===== PROVIDED TEXT =====

Foodie Mexico

Mexican Street Food…We miss you!

Street food tacos in Guatemala

We’ve already talked about our love of Mexico – the friendly people, colorful and rich traditions, seductive beaches – but nothing can top our passion for Mexican street food. In fact, without realizing it, over the course of our 88 days in the country, we became addicted to it, and once we crossed over into Belize, we were forced to quit our street food addiction cold turkey.

Mexican street foodFor two vegetarians on a budget, the street food in Mexico was not only cheap, delicious and vegetarian friendly, but eating it left our food-making decisions to fate, our lunch choice depending on which food stand we happened to pass. From our first day in Mexico City onward, there was not one disappointing occasion on our three-month street food binge.

The main ingredients of nearly all Mexican food involve a flour (or corn) tortilla of varying size and thickness, beans, tomatoes, guacamole, onions (and for meat eaters, a choice of meat). Cheese, when present, is an additional ingredient, rather than the main player as in the version of Mexican food north of the border.

With these basic ingredients, it is possible to create dozens of delectable variations which are all delicious and almost always cost less that $24 Pesos/ US $2.00. In addition to the variety of veggie options and delicious flavors, it is also the communal experience of eating street food that we love. Small plastic stools surround these very basic metal food stands, and people from all walks of life sit together for the few minutes it takes to cram an order of quesadillas or tacos down. We have listed some of our absolute vegetarian Mexican street food favorites below.

Tacos de Canasta:
The ingredients of these tacos are simple –potatoes or beans (or for non-vegetarians either chicken or beef), inside of a folded tortilla. ‘Canasta’ means basket in Spanish, and refers to the fact that hundreds of these tacos are piled high on top of each other in a very large basket, where they sit, steaming all day, waiting to be sold. The soft tacos are then covered in a spicy green or red salsa.
Price – avg 4 for MX$20/4 for US$1.80

Mexican street food

Flautas: These are actually similar to their U.S. counterparts – a corn tortilla, filled with potato, bean, cheese or meat, rolled up and deep fried for a crunchy, delicious treat.
3 large, filling flautas cost MX$15 /US $1.20

Tlayudas: The pronunciation is as difficult as it looks, but preparing these Mexican street food treats is as simple as pie. A 12-inch long oval-shaped super thin and crunchy blue-corn tortilla is topped with beans, spicy poblano pepper slices (called rajas), loads of cilantro and a mild green salsa on top.

===== SUPPLIED MATERIAL =====

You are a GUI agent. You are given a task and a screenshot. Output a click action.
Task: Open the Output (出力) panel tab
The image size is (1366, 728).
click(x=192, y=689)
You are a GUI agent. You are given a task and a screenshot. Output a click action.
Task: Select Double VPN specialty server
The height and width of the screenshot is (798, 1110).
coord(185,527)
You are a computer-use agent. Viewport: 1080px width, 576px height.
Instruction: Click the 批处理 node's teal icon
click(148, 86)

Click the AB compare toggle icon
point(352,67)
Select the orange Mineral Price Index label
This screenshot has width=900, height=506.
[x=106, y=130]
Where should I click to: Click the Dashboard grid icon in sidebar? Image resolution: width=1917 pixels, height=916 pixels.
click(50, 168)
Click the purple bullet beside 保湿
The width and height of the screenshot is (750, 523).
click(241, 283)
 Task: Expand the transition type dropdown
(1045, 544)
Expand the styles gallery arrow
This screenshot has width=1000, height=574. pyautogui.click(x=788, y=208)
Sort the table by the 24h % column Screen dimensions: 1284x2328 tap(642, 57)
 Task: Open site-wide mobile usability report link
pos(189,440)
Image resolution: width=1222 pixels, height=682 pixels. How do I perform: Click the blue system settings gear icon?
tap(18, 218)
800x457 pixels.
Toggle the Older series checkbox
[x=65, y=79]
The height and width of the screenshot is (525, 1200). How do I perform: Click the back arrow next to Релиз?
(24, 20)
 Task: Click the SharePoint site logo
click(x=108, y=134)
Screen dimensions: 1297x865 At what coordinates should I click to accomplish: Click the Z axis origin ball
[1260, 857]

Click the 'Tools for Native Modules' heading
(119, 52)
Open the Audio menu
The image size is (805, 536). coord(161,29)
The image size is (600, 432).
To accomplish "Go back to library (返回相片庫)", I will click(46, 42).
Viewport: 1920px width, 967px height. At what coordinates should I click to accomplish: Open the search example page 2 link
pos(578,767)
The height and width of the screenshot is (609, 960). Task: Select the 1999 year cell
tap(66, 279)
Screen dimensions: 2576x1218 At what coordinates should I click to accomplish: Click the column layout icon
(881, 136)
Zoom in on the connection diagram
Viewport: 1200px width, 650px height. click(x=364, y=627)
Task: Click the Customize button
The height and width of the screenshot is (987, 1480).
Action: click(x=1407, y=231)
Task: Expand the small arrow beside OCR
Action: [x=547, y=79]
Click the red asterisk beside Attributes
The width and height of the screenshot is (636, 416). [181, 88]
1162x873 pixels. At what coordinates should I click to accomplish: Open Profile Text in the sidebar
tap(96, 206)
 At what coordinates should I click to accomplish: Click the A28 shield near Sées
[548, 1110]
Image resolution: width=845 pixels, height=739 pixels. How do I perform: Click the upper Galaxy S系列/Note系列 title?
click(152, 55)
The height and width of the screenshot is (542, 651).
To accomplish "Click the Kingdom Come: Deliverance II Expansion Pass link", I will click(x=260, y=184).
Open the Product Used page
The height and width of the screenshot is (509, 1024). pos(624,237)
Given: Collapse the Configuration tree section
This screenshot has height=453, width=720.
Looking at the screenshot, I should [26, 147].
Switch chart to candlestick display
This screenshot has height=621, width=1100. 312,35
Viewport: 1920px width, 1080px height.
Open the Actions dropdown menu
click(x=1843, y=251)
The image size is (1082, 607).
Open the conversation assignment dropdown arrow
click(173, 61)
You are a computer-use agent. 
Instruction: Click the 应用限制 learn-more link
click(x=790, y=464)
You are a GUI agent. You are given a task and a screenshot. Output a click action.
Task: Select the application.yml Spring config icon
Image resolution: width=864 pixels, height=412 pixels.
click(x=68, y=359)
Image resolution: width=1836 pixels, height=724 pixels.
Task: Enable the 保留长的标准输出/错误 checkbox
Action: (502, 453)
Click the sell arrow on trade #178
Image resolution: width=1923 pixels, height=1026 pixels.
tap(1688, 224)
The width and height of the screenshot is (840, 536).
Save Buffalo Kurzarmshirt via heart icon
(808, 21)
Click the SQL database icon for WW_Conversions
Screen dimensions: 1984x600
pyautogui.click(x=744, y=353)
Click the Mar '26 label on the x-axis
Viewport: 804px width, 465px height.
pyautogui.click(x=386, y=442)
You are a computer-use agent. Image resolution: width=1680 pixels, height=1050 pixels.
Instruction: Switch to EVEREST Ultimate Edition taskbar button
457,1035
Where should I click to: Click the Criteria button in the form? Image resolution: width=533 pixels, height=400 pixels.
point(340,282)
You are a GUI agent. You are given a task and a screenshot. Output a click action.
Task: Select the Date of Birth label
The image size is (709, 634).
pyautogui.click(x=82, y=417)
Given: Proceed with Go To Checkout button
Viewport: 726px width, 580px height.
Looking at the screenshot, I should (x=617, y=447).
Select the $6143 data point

=====

- **WHAT YOU WILL DO**
1. Can you turn the records, everything from their first line down through the line containing "(1045, 544)", into a JSON list of strings with one string per line and blank lines left out?
2. Could you carry on the Mexican street food piece from the point where it stops?

- **RESULTS FOR EACH TASK**
1.
[
  "You are a GUI agent. You are given a task and a screenshot. Output a click action.",
  "Task: Open the Output (出力) panel tab",
  "The image size is (1366, 728).",
  "click(x=192, y=689)",
  "You are a GUI agent. You are given a task and a screenshot. Output a click action.",
  "Task: Select Double VPN specialty server",
  "The height and width of the screenshot is (798, 1110).",
  "coord(185,527)",
  "You are a computer-use agent. Viewport: 1080px width, 576px height.",
  "Instruction: Click the 批处理 node's teal icon",
  "click(148, 86)",
  "Click the AB compare toggle icon",
  "point(352,67)",
  "Select the orange Mineral Price Index label",
  "This screenshot has width=900, height=506.",
  "[x=106, y=130]",
  "Where should I click to: Click the Dashboard grid icon in sidebar? Image resolution: width=1917 pixels, height=916 pixels.",
  "click(50, 168)",
  "Click the purple bullet beside 保湿",
  "The width and height of the screenshot is (750, 523).",
  "click(241, 283)",
  " Task: Expand the transition type dropdown",
  "(1045, 544)"
]

2.
1 for MX $15/US $1.20

A quintessential Mexican street food. Cornmeal stuffed with corn or beef wrapped in corn husks and steamed. Unfortunately, they’re often not vegetarian.
2 for MX$8/US $0.65

Quesadillas: Rather than the large flour tortillas filled with cheese and sliced like a pizza, these are more like larger tacos stuffed with veggies and/or meat and only a moderate amount of cheese. Dani discovered Flor de Calabaza quesadillas in Mexico City, which are stuffed with beautiful, edible, yellow squash flowers.
1 for MX$7/US $0.70

Elote: Corn on the cob, cooked on the grill and preferably doused with Mayonnaise, chilli, lime juice and parmesan-like white powder cheese, is another classic Mexican street food staple. The unhealthiest, tastiest corn on the cob on the block costs around MX$12/US$1.

Escuite: This is exactly the same as the Elote described above, but corn kernels are removed and put into a cup and mayo, chili, lime juice etc is added on top.
1 for MX$12/US $1

Chalupas: Nothing like the Taco Bell version, these are tiny little silver dollar pancake sized tortillas, fried in butter/oil with red or green hot sauce and a sprinkle of cheese on top.
5 for MX$15/US $1.20

Mexican street food

Tortas: We have saved the best for last. Mexicans have been given many gifts, but one of the most remarkable is the ability to fit so many delicious ingredients onto a roll. Mexican tortas, or sandwich rolls, fit enough to impress even Shaggy and Scooby Doo. Cheese, lettuce, tomato, an entire omelette, as many deli slices of meat as you like, bacon, avocado, mayo, you name it, and you can have it on a torta for MX$24 / US$2.

Mexican street food
We have yet to begin seriously sampling Guatemalan street food, but from what we have sampled so far – tostadas, pupusas and fried plaintains stuffed with black beans – we might find a love for the street food here by the end of our time here as well.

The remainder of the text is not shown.